The 'games' got a bit more deceptive and challenging as the session went on. The women then took the same toys Luna had been playing with, and put them just out of her reach. In one example we laid Luna on her back and placed a block parallel with her head-about an arm's length away. Luna just stared at the toy. She made no motion to roll over and grab it-what-so-ever. For this set of exercises Luna only scored at 5 months. Ouch, reality slap, and time for Physical Therapy.
So yesterday Hannah, Luna's new physical therapist, came to our door with armed with a big, blue yoga ball and a large canvas bag. Sienna, Luna, the therapist and I all packed into Luna's tiny room to begin the session. Luna hated every minute of it. She did not like at all the demanding physical positions we were asking of her tiny body.
Luna's biggest challenge is crawling. She gets around on her bum by scooting, which I thought was rather ingenious. But where Luna really struggles is with intermediate-type positions. So, if I put a toy on top of Sienna's pint-size table, Luna has trouble figuring out that she can pull herself up to retrieve the toy. Naturally, the fact that she had open heart surgery at 6 months-which is such a pivotal time for development-doesn't help her case. But there are other reasons why otherwise healthy kids are facing more delays. We as a society keep our babies on their tummies much less now-especially since it was ruled that putting a baby to sleep on her back decreases the chance of SIDS. And as Hannah, our physical therapist pointed out, developing upper body strength is directed related to speech development. Who knew! Basically we need to develop those neck and face muscles so we can make the many and varied sounds to create language-and a weak upper body will impede this.
When Hannah delivered that fascinating news my thoughts drifted to a home video of my father and and his brother as kids. My Uncle just recently took tons and tons of old reel to reels from the 40-60's and converted them to DVD. Every conceivable moment of their childhood is captured-starting with the day each baby boy comes home from the hospital. The old family movies are breathtaking, but what I found so interesting is how differently we raise our kids now. And not in the-obvious-modern-technology-way, but with little things too.

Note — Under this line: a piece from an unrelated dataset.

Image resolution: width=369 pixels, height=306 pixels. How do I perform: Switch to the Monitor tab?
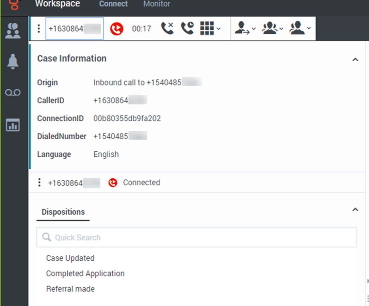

Each baby boy was bathed on his tummy in a canvas bath. Humans are born with an innate sense to lift their heads out of a dangerous situation-what better way I thought to pique that sense than with bathing a baby on his belly.
Another video clip shows my father-not even a mere one year old-drinking from a glass. The movie played though my mind as Hannah informed me that sippy cups require the same sucking action as a bottle-and thus again impede speech.
By the end of the session I was ready to ditch my plastic tub with the reclined back and sippy cups in favor of good ole fashioned glass & canvas gear. For now though we'll start with baby steps-literally.